Tips for Preventing Identity Theft
Identity thieves steal your personal information to commit fraud. They can damage your credit status and cost you time and money restoring your good name. To reduce your risk of becoming a victim, follow the tips below:
- Don’t carry your Social Security card in your wallet or write it on your checks. Only give out your SSN when absolutely necessary.
- Protect your PIN. Never write a PIN on a credit/debit card or on a slip of paper kept in your wallet.
- Watch out for “shoulder surfers”. Use your free hand to shield the keypad when using pay phones and ATMs.
- Collect mail promptly. Ask the post office to put your mail on hold when you are away from home for more than a day or two.
- Pay attention to your billing cycles. If bills or financial statements are late, contact the sender.
- Keep your receipts. Ask for carbons and incorrect charge slips as well. Promptly compare receipts with account statements. Watch for unauthorized transactions.
- Tear up or shred unwanted receipts, credit offers, account statements, expired cards, etc., to prevent dumpster divers getting your personal information.
- Store personal information in a safe place at home and at work. Don’t leave it lying around.
- Don’t respond to unsolicited requests for personal information in the mail, over the phone or online.
- Install firewalls and virus-detection software on your home computer.
- Check your credit report once a year. Check it more frequently if you suspect someone has gotten access to your account information.
How to Report Identity Theft
Your wallet contains some of your most important personal items, from hard-earned money to credit cards and driver’s license. For an identity thief, your wallet offers a treasure trove of personal information. If you suspect or become a victim of identity theft, follow these steps:
- Report it to your financial institution. Call the phone number on your account statement or on the back of your credit or debit card.
- Report the fraud to your local police immediately. Keep a copy of the police report, which will make it easier to prove your case to creditors and retailers.
- Contact the credit-reporting bureaus and ask them to flag your account with a fraud alert, which asks merchants not to grant new credit without your approval.
If your identity has been stolen, you can use an ID Theft affidavit to report the theft to most of the parties involved. All three credit bureaus and many major creditors have agreed to accept the affidavit. You can download the ID theft affidavit or request a copy by calling toll-free 1-877-ID-THEFT (438-4338). You can also file a complaint with the Federal Trade Commission.
Seniors and ID Theft
Seniors are vulnerable to identity theft. Here are some common schemes that ID thieves use to steal the identity of seniors.
- Telemarketing. An ID thief may call, making fraudulent offers for products, benefits or medical services. The caller will require you to provide personal information, such as your social security number, birthday, or Medicare ID number.
- Tax ID theft.
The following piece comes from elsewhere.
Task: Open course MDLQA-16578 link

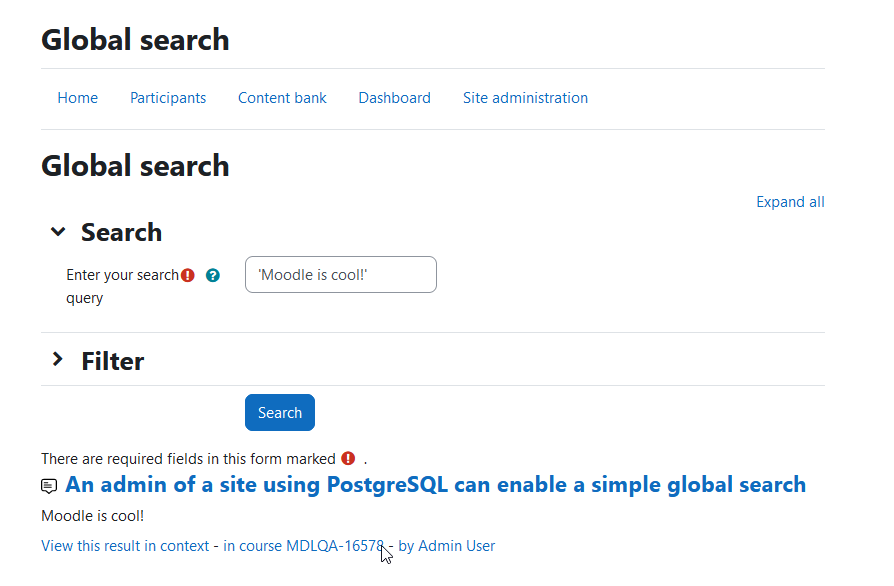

Phony tax preparers steal your social security number and sell it to scammers. ID thieves may also read obituaries so that they can file a tax return in the deceased person’s name. This can be a problem for a surviving spouse, when he or she tries to file taxes later in the tax season. For more information contact the IRS’ Taxpayer Advocate Service at 1-877-275-8271.
- Medical ID theft. In general, seniors have more contact with medical service providers that can take advantage of access to their insurance information to get medical services in your name or to issue fraudulent billing to you and your health insurer.
- Nursing home and long-term care. Staff at these facilities have access to seniors’ personal information on file, as well as the potential misuse or theft of seniors’ finances (for example check books or bank statements in the senior’s room) . You can report this fraud to the long-term care ombudsman in your state at long-term care ombudsman.
To report ID theft: U.S. Senate’s Special Committee on Aging’s Fraud Hotline at 1-855-303-9470.